++++ Provided records

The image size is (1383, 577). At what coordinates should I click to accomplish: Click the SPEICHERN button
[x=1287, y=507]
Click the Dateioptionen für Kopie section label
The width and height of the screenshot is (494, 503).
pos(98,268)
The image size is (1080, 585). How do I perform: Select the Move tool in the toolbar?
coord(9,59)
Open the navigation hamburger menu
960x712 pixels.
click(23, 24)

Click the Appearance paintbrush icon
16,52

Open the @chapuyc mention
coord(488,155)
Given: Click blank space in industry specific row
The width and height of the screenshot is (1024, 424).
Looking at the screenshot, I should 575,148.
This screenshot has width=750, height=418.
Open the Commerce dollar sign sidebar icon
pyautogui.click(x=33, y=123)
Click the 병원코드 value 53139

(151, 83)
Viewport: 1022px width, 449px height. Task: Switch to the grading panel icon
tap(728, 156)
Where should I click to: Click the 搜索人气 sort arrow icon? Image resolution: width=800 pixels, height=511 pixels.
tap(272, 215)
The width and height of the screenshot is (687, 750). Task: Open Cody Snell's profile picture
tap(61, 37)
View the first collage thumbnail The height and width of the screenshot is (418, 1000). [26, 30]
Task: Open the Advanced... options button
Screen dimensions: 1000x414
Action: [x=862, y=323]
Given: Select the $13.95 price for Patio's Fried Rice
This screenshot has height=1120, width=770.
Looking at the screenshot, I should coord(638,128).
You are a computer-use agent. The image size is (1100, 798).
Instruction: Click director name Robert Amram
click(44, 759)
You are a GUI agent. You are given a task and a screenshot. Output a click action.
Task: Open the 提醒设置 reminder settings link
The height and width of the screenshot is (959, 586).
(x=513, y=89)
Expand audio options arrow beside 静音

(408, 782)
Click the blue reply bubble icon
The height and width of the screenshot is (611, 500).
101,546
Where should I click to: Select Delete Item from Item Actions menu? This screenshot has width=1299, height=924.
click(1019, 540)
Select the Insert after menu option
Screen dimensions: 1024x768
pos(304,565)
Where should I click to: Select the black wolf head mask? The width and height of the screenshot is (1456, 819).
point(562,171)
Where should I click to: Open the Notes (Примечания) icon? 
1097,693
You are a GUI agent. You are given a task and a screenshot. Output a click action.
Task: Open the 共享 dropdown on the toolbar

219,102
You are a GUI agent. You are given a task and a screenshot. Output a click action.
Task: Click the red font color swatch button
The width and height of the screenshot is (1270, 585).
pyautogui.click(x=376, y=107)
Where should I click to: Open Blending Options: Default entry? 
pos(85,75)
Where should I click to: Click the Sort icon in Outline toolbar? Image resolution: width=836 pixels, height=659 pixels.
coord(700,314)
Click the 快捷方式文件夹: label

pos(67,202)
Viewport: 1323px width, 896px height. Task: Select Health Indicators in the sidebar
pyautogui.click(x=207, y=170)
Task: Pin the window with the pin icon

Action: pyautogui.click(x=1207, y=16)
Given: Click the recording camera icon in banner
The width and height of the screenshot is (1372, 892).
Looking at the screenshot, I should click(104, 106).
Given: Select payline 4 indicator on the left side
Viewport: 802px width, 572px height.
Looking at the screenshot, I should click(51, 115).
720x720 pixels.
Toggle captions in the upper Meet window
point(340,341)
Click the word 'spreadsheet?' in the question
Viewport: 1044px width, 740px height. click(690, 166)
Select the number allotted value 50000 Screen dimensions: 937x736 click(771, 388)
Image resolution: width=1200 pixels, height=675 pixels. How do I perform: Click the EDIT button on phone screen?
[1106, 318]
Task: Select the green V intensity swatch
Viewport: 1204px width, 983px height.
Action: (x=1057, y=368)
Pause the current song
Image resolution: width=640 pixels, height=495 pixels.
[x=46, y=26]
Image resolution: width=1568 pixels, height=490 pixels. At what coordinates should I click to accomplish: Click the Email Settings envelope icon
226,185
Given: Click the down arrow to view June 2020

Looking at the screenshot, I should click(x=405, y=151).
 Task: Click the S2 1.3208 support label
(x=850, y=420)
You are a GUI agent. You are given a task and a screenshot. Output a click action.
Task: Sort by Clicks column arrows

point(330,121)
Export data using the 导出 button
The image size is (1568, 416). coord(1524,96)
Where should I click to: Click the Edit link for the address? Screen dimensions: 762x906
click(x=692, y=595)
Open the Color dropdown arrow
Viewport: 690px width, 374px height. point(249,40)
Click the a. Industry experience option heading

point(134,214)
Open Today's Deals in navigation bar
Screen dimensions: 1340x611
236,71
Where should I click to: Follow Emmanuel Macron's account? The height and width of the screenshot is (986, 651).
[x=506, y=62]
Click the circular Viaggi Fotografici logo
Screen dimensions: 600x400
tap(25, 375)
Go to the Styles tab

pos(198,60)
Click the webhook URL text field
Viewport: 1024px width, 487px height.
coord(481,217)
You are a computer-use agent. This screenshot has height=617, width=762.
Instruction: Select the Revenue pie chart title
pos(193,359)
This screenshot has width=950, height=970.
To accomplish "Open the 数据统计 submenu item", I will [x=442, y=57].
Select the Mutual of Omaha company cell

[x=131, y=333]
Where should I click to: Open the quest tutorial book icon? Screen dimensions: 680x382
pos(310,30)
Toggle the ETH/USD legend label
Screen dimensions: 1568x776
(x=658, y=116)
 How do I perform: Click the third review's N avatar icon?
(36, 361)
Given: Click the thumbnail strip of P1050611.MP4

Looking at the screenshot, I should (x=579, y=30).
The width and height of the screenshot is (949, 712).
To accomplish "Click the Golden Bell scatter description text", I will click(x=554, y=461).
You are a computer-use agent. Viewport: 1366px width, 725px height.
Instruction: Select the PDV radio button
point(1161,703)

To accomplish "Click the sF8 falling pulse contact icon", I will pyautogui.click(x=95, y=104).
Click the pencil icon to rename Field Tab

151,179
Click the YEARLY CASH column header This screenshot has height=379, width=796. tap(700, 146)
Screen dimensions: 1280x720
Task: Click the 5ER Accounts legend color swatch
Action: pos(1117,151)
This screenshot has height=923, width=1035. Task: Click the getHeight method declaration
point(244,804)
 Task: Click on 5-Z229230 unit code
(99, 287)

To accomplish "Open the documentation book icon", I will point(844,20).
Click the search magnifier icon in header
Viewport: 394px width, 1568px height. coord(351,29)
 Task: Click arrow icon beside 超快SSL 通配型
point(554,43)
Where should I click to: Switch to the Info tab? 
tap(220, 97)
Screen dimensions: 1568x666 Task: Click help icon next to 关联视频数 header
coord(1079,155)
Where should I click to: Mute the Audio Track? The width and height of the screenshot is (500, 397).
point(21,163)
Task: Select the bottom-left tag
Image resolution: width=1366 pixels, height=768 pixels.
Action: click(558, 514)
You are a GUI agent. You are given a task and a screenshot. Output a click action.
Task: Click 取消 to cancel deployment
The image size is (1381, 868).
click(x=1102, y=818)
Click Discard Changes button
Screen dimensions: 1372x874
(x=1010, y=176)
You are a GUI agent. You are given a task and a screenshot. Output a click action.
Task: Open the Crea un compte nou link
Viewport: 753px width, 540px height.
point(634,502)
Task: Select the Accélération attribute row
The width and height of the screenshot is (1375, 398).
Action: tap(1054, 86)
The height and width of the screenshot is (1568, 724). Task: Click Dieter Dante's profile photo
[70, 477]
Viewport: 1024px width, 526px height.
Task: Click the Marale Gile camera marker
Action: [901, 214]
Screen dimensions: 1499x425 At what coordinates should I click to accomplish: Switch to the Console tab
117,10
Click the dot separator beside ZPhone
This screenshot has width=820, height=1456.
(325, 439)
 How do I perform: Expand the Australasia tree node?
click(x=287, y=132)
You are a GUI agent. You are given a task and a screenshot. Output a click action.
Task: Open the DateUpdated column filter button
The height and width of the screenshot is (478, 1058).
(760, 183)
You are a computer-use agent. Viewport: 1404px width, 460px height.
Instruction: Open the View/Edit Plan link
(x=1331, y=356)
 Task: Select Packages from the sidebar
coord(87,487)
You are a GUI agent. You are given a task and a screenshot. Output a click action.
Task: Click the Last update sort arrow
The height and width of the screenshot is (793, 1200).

++++++++

[Try it]
In your answer, include only the lines above starting at the line that holds "Click the word 'spreadsheet?' in the question" and ending at the line that holds "You are a computer-use agent. This", copied exactly.

[Expected answer]
Click the word 'spreadsheet?' in the question
Viewport: 1044px width, 740px height. click(690, 166)
Select the number allotted value 50000 Screen dimensions: 937x736 click(771, 388)
Image resolution: width=1200 pixels, height=675 pixels. How do I perform: Click the EDIT button on phone screen?
[1106, 318]
Task: Select the green V intensity swatch
Viewport: 1204px width, 983px height.
Action: (x=1057, y=368)
Pause the current song
Image resolution: width=640 pixels, height=495 pixels.
[x=46, y=26]
Image resolution: width=1568 pixels, height=490 pixels. At what coordinates should I click to accomplish: Click the Email Settings envelope icon
226,185
Given: Click the down arrow to view June 2020

Looking at the screenshot, I should click(x=405, y=151).
 Task: Click the S2 1.3208 support label
(x=850, y=420)
You are a GUI agent. You are given a task and a screenshot. Output a click action.
Task: Sort by Clicks column arrows

point(330,121)
Export data using the 导出 button
The image size is (1568, 416). coord(1524,96)
Where should I click to: Click the Edit link for the address? Screen dimensions: 762x906
click(x=692, y=595)
Open the Color dropdown arrow
Viewport: 690px width, 374px height. point(249,40)
Click the a. Industry experience option heading

point(134,214)
Open Today's Deals in navigation bar
Screen dimensions: 1340x611
236,71
Where should I click to: Follow Emmanuel Macron's account? The height and width of the screenshot is (986, 651).
[x=506, y=62]
Click the circular Viaggi Fotografici logo
Screen dimensions: 600x400
tap(25, 375)
Go to the Styles tab

pos(198,60)
Click the webhook URL text field
Viewport: 1024px width, 487px height.
coord(481,217)
You are a computer-use agent. This screenshot has height=617, width=762.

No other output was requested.